ImageI love to travel, and in the case of radio interviewing, I’ve now been all over the country within a matter of days and weeks.  Seattle, L.A., Santa Barbara, Atlanta, New York, New Jersey, Pennsylvania, Rhode Island, Massachusetts, Connecticut, Colorado, Chicago and more.. .  many times over and many more to come.  Although I haven’t been stumped by any questions yet, I have felt challenged to remember exactly what I said in parts of the book as some radio hosts have asked me very specific questions, down to the page number.  It’s all been a wonderful experience, complete with new connections and several invitations to meet in person if I’m ever in the neighborhood.  Twice I’ve been asked to host a show of my own, and I’ve received several invitations to write articles for the host’s magazines.

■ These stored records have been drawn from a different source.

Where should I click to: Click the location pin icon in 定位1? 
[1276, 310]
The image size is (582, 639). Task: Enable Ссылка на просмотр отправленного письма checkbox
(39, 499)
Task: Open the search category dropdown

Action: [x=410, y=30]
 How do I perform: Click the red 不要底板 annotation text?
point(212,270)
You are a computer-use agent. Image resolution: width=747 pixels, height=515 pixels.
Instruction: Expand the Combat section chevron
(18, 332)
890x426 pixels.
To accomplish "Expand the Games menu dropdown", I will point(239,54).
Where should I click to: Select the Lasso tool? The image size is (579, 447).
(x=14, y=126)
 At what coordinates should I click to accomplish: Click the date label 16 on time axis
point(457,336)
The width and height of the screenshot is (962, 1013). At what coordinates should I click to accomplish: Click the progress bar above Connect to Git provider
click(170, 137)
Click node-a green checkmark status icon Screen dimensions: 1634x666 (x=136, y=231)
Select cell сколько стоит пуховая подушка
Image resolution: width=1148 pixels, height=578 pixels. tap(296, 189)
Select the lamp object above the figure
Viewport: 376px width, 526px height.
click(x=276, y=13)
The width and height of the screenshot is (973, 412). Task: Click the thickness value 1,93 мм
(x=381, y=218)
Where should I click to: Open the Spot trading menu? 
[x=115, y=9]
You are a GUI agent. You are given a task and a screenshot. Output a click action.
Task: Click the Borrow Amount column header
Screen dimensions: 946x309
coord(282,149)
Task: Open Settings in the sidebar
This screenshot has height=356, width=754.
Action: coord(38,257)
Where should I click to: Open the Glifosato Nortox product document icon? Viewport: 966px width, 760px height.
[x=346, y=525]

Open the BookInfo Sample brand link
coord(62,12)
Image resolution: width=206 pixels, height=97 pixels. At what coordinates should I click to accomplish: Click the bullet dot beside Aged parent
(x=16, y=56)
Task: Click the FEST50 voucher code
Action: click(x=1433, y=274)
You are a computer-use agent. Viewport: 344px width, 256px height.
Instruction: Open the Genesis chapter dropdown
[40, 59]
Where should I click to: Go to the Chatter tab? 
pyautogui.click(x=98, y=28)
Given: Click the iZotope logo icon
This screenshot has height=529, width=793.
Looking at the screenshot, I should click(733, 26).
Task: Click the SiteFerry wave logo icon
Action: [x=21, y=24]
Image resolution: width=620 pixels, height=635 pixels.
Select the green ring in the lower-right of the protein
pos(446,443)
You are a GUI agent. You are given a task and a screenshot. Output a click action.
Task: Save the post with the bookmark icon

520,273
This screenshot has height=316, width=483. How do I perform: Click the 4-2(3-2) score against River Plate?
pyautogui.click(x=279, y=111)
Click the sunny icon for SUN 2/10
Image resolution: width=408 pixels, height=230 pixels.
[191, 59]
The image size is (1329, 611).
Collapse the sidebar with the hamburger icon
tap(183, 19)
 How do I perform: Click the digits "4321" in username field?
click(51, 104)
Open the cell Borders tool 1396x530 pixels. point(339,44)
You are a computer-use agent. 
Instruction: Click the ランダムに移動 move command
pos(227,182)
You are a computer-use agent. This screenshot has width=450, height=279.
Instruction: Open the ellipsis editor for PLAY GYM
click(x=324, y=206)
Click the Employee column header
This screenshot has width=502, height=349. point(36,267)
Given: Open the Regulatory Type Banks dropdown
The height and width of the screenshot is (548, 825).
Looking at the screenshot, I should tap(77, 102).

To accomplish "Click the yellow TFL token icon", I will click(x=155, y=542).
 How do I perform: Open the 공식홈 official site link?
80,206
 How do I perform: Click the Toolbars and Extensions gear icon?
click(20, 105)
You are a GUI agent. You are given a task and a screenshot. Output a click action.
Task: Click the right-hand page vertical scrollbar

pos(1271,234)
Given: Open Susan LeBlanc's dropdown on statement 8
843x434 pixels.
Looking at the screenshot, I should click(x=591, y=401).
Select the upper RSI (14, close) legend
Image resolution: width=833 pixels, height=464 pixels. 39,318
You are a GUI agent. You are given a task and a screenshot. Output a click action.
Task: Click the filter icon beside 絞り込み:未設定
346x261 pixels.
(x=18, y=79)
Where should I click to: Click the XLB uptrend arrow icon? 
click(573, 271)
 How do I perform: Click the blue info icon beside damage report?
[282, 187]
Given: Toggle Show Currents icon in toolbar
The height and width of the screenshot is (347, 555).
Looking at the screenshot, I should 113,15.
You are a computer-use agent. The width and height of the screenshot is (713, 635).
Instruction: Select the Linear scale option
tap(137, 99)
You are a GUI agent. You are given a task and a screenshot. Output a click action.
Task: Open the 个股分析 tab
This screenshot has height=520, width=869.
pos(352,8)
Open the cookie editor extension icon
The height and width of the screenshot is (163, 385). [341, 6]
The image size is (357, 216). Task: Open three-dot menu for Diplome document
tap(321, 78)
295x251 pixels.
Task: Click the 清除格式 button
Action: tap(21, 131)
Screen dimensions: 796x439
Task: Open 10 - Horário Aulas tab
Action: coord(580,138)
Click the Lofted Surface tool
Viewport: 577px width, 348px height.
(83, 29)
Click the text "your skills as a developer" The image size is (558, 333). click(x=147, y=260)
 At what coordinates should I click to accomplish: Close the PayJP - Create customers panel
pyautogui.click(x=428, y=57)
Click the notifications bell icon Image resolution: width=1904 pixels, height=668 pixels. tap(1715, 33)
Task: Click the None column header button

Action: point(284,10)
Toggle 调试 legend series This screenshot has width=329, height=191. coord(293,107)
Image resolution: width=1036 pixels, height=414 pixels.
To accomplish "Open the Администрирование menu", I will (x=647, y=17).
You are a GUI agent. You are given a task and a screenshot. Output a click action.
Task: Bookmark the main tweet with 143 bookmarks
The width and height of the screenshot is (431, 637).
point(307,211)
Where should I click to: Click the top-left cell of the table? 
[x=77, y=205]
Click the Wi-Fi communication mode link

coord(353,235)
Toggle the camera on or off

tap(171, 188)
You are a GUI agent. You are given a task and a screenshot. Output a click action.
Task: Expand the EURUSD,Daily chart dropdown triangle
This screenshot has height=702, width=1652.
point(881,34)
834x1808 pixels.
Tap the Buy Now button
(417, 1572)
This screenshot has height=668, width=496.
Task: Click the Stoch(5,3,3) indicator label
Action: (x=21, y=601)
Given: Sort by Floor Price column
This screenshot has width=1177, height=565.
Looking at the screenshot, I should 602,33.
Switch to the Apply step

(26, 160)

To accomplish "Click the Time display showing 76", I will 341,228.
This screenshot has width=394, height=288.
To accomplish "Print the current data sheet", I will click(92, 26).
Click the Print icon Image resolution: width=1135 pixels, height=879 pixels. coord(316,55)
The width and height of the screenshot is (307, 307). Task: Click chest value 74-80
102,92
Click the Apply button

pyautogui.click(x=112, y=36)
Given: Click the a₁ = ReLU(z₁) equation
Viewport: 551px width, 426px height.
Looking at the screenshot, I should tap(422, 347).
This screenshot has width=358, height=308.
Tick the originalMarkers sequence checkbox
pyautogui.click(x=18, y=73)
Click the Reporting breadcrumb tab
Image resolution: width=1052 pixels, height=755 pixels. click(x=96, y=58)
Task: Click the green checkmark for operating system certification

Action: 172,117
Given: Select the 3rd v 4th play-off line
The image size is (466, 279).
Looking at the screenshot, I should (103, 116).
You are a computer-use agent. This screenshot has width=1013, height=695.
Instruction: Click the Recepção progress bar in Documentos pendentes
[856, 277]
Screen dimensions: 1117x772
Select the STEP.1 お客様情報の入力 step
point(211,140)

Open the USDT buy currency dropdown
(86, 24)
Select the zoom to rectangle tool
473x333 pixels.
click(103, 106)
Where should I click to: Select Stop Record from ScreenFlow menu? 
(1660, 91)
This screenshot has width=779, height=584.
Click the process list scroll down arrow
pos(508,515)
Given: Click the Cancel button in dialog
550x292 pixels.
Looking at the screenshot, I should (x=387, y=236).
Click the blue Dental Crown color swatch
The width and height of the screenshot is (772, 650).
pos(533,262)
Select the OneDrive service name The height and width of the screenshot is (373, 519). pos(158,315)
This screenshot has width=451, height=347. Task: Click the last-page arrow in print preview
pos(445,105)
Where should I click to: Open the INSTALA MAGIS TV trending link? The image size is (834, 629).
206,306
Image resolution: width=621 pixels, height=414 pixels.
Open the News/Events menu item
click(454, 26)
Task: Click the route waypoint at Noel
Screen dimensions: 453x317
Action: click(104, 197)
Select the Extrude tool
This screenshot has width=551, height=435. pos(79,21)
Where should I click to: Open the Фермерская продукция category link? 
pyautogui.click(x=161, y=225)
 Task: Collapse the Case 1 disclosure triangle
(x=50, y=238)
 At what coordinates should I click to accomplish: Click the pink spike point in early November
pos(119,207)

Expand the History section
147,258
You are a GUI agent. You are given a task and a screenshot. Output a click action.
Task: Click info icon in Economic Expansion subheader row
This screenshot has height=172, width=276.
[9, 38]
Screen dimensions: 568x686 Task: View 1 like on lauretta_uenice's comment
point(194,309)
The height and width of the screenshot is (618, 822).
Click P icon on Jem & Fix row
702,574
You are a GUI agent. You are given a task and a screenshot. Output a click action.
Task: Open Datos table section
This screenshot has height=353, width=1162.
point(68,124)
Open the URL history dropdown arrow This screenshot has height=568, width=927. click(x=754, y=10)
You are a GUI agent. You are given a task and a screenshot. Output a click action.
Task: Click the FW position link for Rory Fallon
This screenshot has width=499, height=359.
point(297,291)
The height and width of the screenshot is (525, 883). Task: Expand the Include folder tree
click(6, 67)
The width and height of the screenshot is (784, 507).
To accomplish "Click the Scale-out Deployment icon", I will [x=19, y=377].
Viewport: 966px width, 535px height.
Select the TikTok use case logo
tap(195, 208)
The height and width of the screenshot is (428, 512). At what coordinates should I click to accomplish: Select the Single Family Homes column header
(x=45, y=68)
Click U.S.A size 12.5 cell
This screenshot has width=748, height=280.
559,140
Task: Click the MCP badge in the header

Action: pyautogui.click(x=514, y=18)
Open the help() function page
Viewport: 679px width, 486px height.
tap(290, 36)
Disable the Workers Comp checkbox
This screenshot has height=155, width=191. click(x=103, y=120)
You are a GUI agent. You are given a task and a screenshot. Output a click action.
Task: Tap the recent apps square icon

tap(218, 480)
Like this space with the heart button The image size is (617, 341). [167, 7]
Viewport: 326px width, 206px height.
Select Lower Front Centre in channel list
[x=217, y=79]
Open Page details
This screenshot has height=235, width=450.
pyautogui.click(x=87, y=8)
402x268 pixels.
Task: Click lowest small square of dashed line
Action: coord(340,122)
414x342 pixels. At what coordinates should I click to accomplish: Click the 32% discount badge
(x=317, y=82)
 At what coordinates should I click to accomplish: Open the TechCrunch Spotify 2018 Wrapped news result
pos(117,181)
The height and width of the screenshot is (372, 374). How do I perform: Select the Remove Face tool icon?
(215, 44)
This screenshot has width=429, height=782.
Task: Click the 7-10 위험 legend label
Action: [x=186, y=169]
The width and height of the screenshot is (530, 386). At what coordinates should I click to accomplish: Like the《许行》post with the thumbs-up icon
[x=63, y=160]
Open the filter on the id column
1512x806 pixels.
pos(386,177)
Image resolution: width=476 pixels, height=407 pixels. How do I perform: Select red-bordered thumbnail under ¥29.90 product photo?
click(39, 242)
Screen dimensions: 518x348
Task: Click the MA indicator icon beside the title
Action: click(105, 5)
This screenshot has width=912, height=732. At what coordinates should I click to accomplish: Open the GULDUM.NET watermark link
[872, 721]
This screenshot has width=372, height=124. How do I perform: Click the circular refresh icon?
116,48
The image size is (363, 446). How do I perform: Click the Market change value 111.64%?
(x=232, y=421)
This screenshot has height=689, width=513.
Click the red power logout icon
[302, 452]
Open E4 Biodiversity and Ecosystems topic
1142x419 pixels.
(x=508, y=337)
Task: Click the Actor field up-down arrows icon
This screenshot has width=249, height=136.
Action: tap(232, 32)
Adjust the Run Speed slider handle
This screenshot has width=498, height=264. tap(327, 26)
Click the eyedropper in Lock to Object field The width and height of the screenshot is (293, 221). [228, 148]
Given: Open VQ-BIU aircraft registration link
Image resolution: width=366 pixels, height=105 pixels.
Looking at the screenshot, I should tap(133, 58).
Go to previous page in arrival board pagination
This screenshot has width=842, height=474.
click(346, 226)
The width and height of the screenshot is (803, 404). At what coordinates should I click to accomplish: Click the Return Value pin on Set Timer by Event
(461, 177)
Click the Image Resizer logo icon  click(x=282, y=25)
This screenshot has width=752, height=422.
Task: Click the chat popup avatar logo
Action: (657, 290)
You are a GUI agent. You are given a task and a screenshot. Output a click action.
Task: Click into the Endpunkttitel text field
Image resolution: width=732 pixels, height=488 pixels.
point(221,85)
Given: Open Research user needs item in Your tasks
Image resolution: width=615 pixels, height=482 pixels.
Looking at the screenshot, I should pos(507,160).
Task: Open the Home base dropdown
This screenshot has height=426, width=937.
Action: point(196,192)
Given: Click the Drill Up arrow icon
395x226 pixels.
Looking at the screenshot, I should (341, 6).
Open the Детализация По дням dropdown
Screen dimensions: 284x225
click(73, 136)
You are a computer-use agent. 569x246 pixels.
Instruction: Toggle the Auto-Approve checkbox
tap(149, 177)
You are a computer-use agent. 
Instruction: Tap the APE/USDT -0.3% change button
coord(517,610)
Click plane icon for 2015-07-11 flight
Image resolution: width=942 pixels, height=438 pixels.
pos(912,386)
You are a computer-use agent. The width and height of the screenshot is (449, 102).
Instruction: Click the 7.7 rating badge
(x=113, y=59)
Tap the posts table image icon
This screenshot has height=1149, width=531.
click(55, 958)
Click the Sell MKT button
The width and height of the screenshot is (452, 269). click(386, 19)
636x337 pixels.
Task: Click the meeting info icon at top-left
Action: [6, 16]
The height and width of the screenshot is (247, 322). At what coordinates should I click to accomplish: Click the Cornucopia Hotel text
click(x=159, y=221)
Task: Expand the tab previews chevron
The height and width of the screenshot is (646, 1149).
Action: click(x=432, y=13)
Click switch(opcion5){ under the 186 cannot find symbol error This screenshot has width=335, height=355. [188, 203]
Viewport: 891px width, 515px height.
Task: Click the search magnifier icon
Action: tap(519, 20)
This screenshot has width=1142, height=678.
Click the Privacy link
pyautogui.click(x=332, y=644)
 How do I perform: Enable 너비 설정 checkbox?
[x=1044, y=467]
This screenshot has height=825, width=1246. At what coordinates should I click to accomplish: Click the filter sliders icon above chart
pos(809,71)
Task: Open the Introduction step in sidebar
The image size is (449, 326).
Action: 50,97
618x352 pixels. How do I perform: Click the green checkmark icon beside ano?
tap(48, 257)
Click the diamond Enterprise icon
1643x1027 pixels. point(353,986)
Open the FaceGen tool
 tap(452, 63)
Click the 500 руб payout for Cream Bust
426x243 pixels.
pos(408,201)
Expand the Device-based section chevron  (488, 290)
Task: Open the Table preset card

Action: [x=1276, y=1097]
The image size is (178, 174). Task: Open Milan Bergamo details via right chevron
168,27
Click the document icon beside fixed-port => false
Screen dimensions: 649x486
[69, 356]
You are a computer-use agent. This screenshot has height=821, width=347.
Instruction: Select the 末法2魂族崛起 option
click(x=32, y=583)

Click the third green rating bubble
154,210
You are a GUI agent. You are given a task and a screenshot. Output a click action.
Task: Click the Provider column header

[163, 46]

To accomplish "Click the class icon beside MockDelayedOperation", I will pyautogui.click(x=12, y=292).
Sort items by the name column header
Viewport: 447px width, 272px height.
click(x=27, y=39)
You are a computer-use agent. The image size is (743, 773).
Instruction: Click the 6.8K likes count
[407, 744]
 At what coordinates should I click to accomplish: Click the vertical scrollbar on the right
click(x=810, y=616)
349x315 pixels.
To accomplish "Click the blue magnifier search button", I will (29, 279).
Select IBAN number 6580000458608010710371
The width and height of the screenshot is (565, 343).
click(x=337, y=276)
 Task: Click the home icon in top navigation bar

All in all, this has been quite an adventure.  My own consciousness—and self-consciousness at times!—has been raised about the power of the radio.  When I wrote Soul Health, I committed to spreading the word as far as I could reach, and these radio shows have allowed me to do just that.

Will I ever be an expert?   I don’t know.  Will I ever be stumped by a question?  Probably.  Will I continue to enjoy the radio ride?  Absolutely.

One never knows what they will learn as they embark on the radio journey… but what I do know is that it’s been yet another learning curve on the path to my own soul health.  The further I get in this process, the more I know I’m supposed to continue to write.  Which means… more radio shows.  What’s next?  T.V. maybe?  We’ll see.  For now, I’m perfectly and consciously content to be On The Air.